The organization opened a contest and received more than 30,000 submissions, which included more than 4,000 unique names. Those names were turned over to a panel of 14 judges who, in turn, submitted a list of 10 finalists to the new club’s board of directors.
“Blue Jays,” reads the top of the Toronto Star’s sports section on Aug. 13, 1976. “Lump it or like it … that’s the name for Toronto’s American League ball club.”
The announcement was made by R. Howard Webster, officially changing the operating name of the organization from Metro Baseball Limited to Toronto Blue Jays Baseball, effective that day.
One of the most common names submitted in the search was the Toronto Blues, but Blues was already in use by the University of Toronto. That didn’t prevent the club from taking the name entirely, but the overlap divided fans.
When the Blue Jays name was announced, there was plenty of pushback from local baseball fans. Paul Godfrey, a city council chairman whose group worked to bring baseball to Toronto, wasn’t a fan of the name at first.
“The first part of the name, Toronto Blues, grabs me,” Godfrey told The Toronto Star. "It has a nice sound.”
Nearly 25 years later, Godfrey himself took over as president and CEO of the Blue Jays when the club was purchased by Rogers on Sept. 1, 2000. It was a position that Godfrey held until the end of the '08 season, and he still attends games at Rogers Centre regularly.
Others loved the name. The same day it was announced, the Toronto Star interviewed a man named Ron Thorpe, who was president of the Toronto Field Naturalists Club, a nature conservation organization that still operates today.

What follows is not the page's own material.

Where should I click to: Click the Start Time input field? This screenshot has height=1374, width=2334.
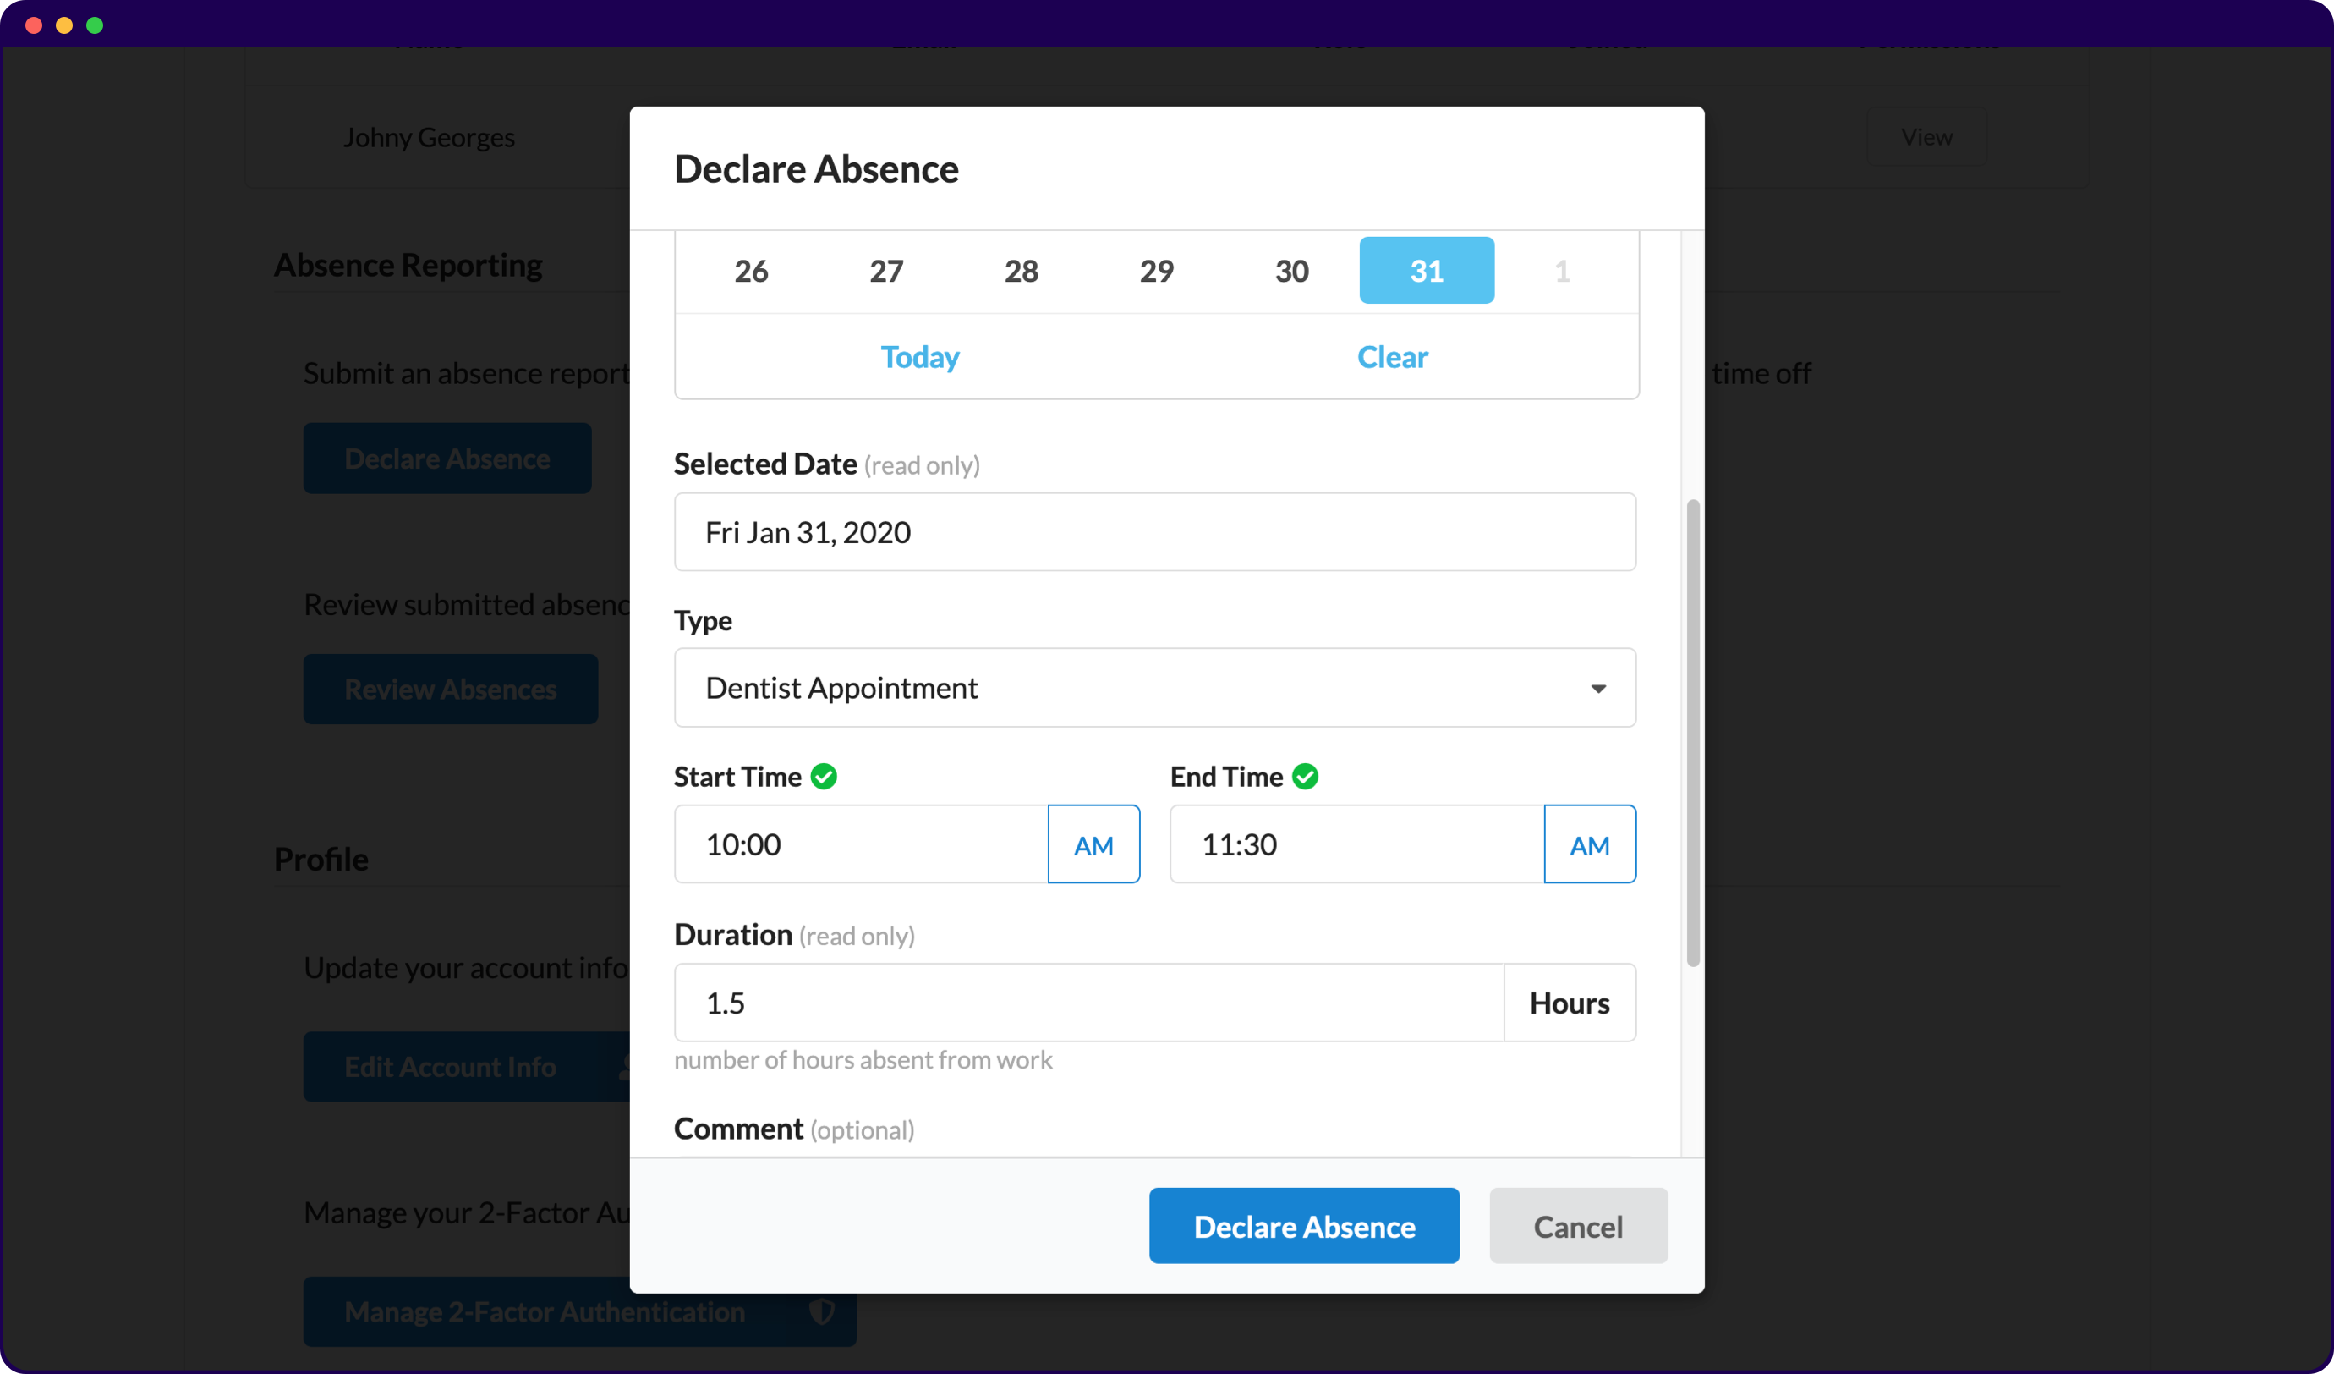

“I think it’s quite appropriate,” Thorpe said. “It’s a super idea. I hope the ball goes as fast as a Jay can fly. It just goes to show how people are more environmentally oriented than they used to be.”
In total, 154 people submitted the name “Blue Jays” to the naming contest, so a draw was held to name the grand prize winner. That honor went to Dr. William Mills, a periodontist from Etobicoke. Mills received two season tickets for Blue Jays home games in 1977, plus a trip to Dunedin, Fla., for one week of Spring Training.
Mills, who was 35 at the time, shared some of the credit with his three daughters.
“We know that several teams used the name of birds,” Mills told the Toronto Star. “Baltimore Orioles and St. Louis Cardinals. And we thought the name should have the color blue in it, so we settled on Blue Jays.”